▸ AIM
Write out again the lines from the one containing "How do I perform: Click" up to and including the last line, keeping their full text and offsetting every coordinate in the answers by -117. Leave the pictures out of your answer.

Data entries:
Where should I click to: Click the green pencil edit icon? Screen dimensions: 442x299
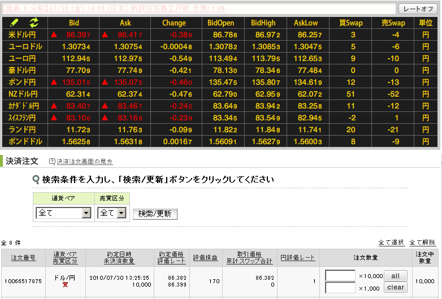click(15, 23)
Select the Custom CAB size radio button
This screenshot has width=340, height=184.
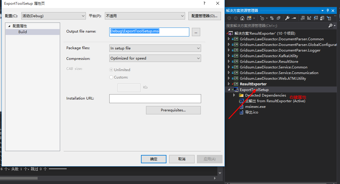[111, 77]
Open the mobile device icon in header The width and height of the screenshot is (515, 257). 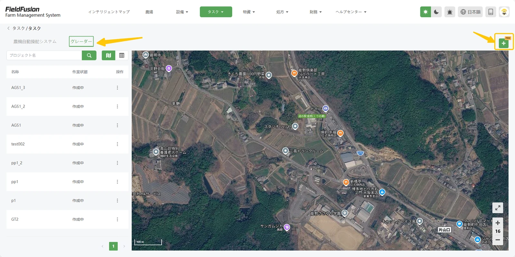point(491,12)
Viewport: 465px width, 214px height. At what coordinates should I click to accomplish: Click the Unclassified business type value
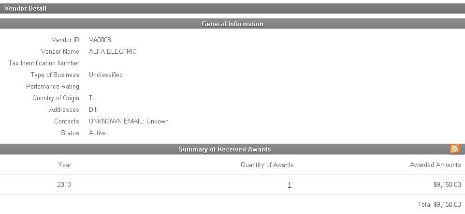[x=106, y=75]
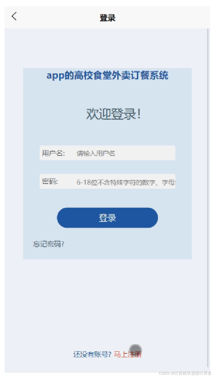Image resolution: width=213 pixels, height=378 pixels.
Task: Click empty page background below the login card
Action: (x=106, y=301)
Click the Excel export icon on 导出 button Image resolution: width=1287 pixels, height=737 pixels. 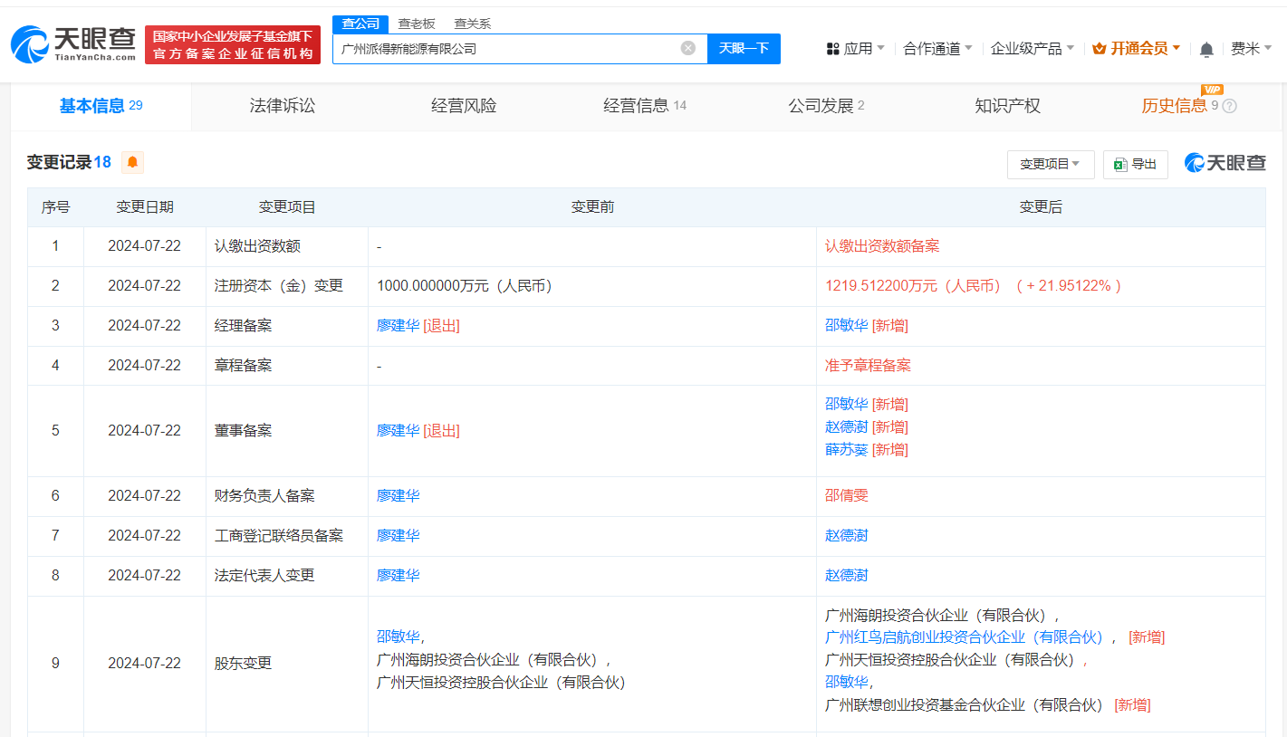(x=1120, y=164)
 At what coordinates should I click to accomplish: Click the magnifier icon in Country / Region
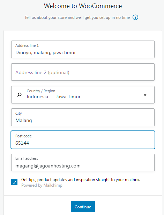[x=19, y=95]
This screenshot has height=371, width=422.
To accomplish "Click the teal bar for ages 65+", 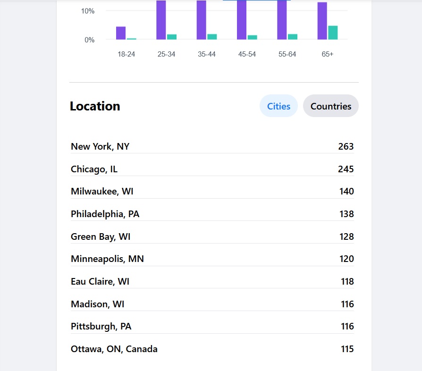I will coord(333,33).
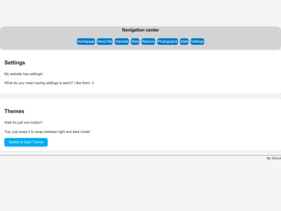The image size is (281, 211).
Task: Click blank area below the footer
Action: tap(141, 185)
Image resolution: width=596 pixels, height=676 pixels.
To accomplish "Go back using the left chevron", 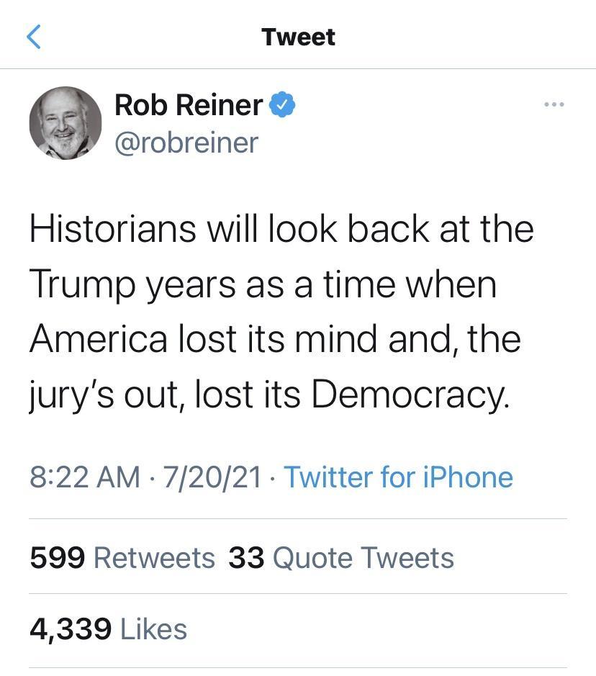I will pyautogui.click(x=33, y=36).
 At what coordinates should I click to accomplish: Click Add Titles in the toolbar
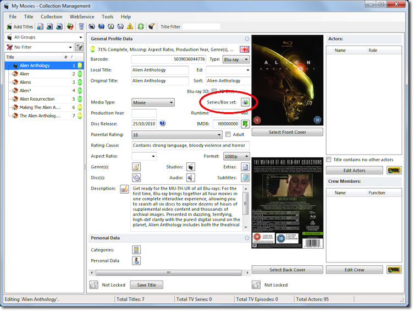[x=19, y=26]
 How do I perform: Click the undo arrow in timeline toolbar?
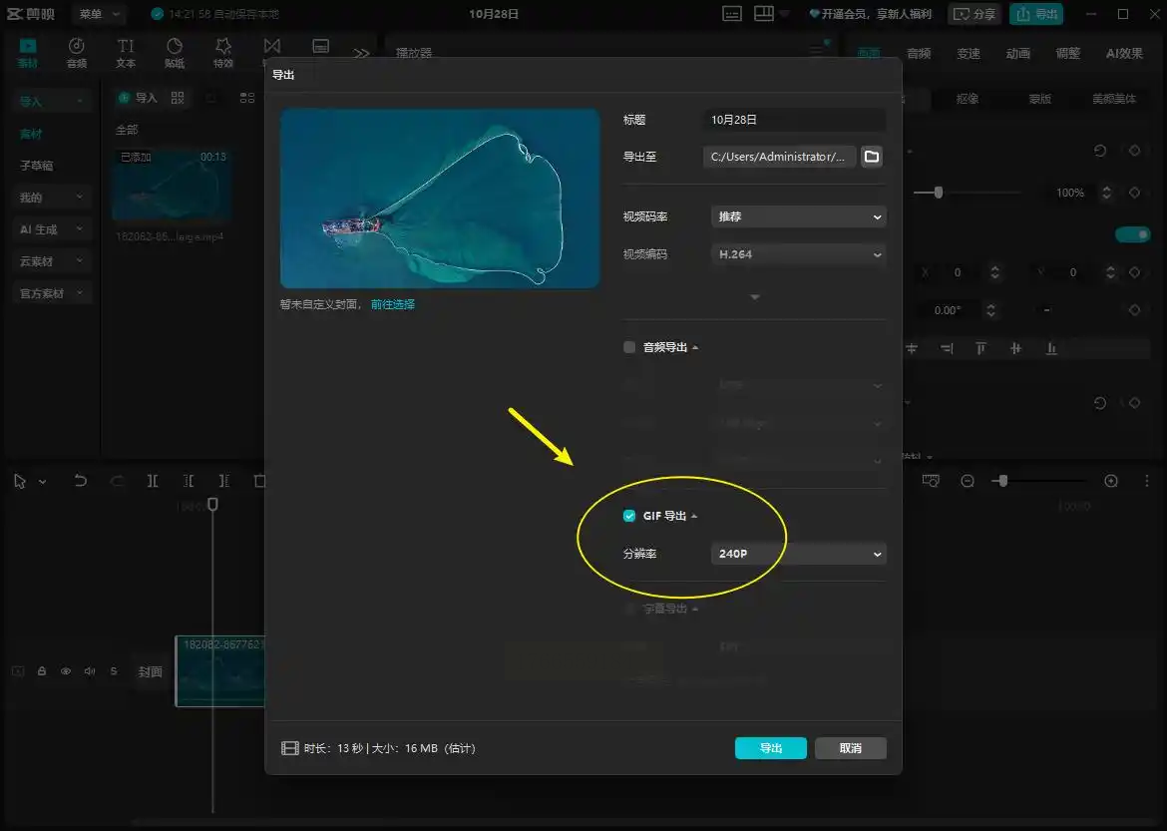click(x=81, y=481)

▸ OUTPUT OF THE TASK
 How do I perform: Click the undo arrow in timeline toolbar?
click(x=-36, y=364)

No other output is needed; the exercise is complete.